In January 2025, it acquired the German Ferdinand Gross Group. Ferdinand Gross is one of the leading distributors of fastening technology in the important German market. In addition to Germany, Ferdinand Gross also had locations in Hungary and Poland.

== Products ==
The company is engaged in product solutions and services in industrial fastening technology. The product range comprises over 1,000,000 fasteners and customer-specific application products, combined with services in the areas of Smart Factory Logistics and Assembly Technology Expert. Bossard maintains an international procurement network for screws and fasteners. The company works together with 4,600 manufacturers.

== Corporate Structure ==
The Bossard Group owns stakes in various companies.

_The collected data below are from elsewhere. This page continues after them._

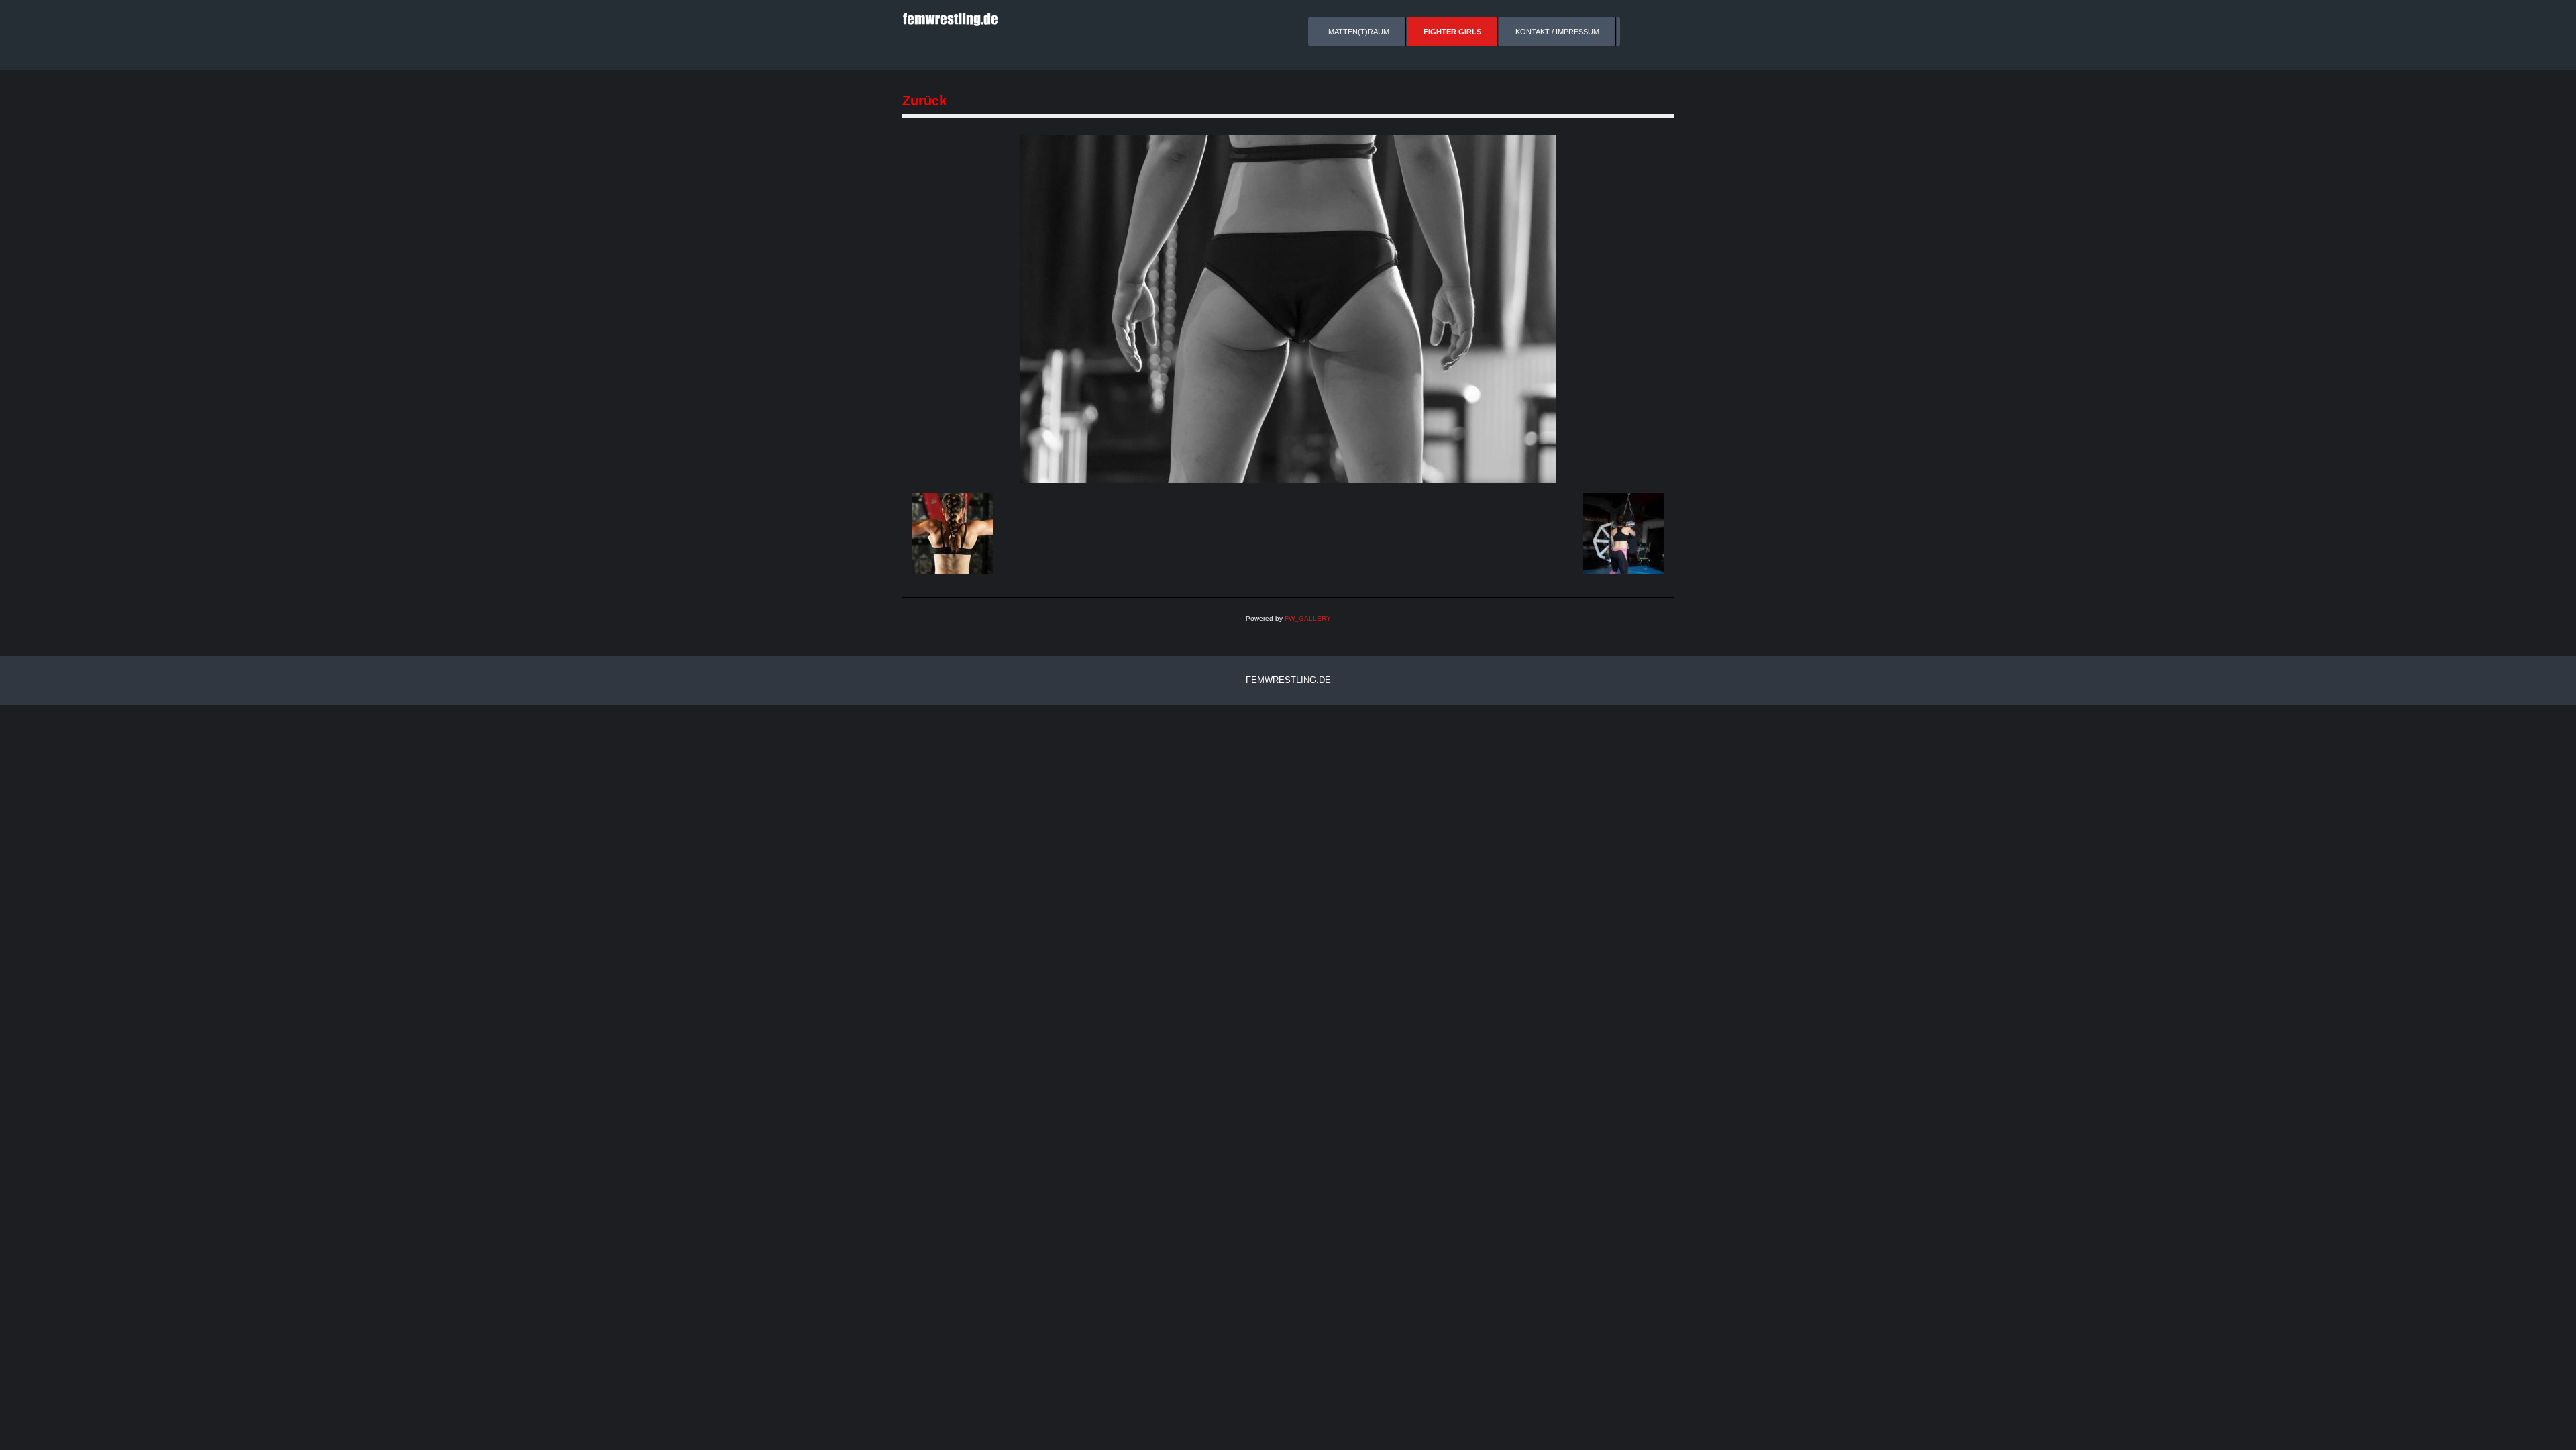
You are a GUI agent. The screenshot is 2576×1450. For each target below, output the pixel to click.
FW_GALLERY (1308, 618)
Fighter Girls (1452, 32)
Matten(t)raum (1358, 32)
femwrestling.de (1288, 680)
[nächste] (1288, 308)
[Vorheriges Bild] (952, 533)
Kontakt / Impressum (1557, 32)
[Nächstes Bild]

|  | Name | Beteiligungsanteil in Prozent |
|---|---|---|
|  | Holding und Finanzgesellschaften |  |
| Switzerland | Bossard Holding AG | 100 |
|  | Bossard Finance AG | 100 |
| Germany | Bossard Beteiligungs GmbH | 100 |
| France | PN Aero SAS | 100 |
| UK | bigHead Fasteners Ltd | 100 |
| USA | Bossard U.S. Holdings, Inc. | 100 |
|  | Europa |  |
| Switzerland | Bossard Aerospace Switzerland AG | 100 |
|  | Bossard AG | 100 |
|  | 3d-prototyp GmbH in Liquidation | 100 |
| Austria | Bossard Austria Ges.m.b.H. | 100 |
|  | KVT-Fastening GmbH | 100 |
| Belgium | Dejond Fastening NV | 100 |
| Czech Rep. | Bossard CZ s.r.o. | 100 |
|  | KVT-Fastening s.r.o. | 100 |
| Denmark | Bossard Denmark A/S | 100 |
| France | Bossard France SAS | 100 |
|  | Aero Negoce International SAS | 100 |
| Germany | Bossard Aerospace Germany GmbH | 100 |
|  | Bossard Deutschland GmbH | 100 |
|  | Bossard Deutschland GmbH | 100 |
| Hungary | KVT-Fastening Kft. | 100 |
| Ireland | Arnold Industries Cork DAC | 100 |
| Italy | Bossard Italia S.r.l. | 100 |
| Netherlands | Bossard Nederland B.V | 100 |
| Norway | Bossard Norway AS | 100 |
| Poland | Bossard Poland Sp. z o.o | 100 |
|  | KVT-Fastening Sp. z o.o | 100 |
| Romania | KVT-Fastening S.R.L | 100 |
| Serbia | KVT-Fastening d.o.o. Beograd | 100 |
| Slovakia | KVT-Fastening spol. s.r.o. | 100 |
| Slovenia | KVT-Tehnika pritrjevanja, d.o.o. | 100 |
| South Africa | Bossard South Africa (Pty) Ltd | 75 |
| Spain | Bossard Spain SA | 100 |
| Sweden | Bossard Sweden AB | 100 |
| UK | bigHead Bonding Fasteners Ltd | 100 |
|  | Amerika |  |
| Canada | Bossard Canada, Inc | 100 |
|  | Bossard Ontario Inc | 100 |
| Mexico | Bossard de México, S.A. de C.V. | 100 |
|  | Aero-Space Southwest Mexico, S. de R.L. de C.V. | 100 |
| USA | Bossard Aerospace, Inc. | 100 |
|  | Bossard Aerospace U.S., Inc. | 100 |
|  | Bossard, Inc | 100 |
|  | Bossard, LLC | 100 |
|  | C&C Aero Trading LLC | 100 |
|  | Asien/Ozeanien |  |
| Australia | Bossard Australia Pty. Ltd | 100 |
| China | Bossard Fastening Solutions (Guangdong) Co. Ltd | 100 |
|  | Bossard Fastening Solutions (Shanghai) Co. Ltd | 100 |
|  | Bossard Fastening Solutions (Tianjin) Co. Ltd | 100 |
| India | LPS Bossard Pvt. Ltd | 51 |
| Malaysia | Bossard (M) Sdn. Bhd. | 100 |
| Singapore | Bossard Pte. Ltd | 100 |
|  | Bossard Services Pte. Ltd | 100 |
| South Korea | Bossard (Korea) Ltd | 100 |
| Taiwan | Bossard Ltd Taiwan Branch | 100 |
| Thailand | Bossard (Thailand) Ltd | 100 |
| Vitnam | Bossard Vietnam Co. Ltd | 100 |
|  | Assoziierte Unternehmen |  |
| Switzerland | Ecoparts AG | 30 |
|  | MultiMaterial-Welding AG | 41 |
|  | Sentinus AG | 20 |
| China | Wenzhong Sealing System (Jiangsu) Co. Ltd. | 49 |

== Sponsorships ==
The Bossard Group announced its partnership with Oliver Heer Ocean Racing, supporting the Swiss-German skipper on his efforts towards the 2028 Vendée Globe – one of the world class sporting challenge.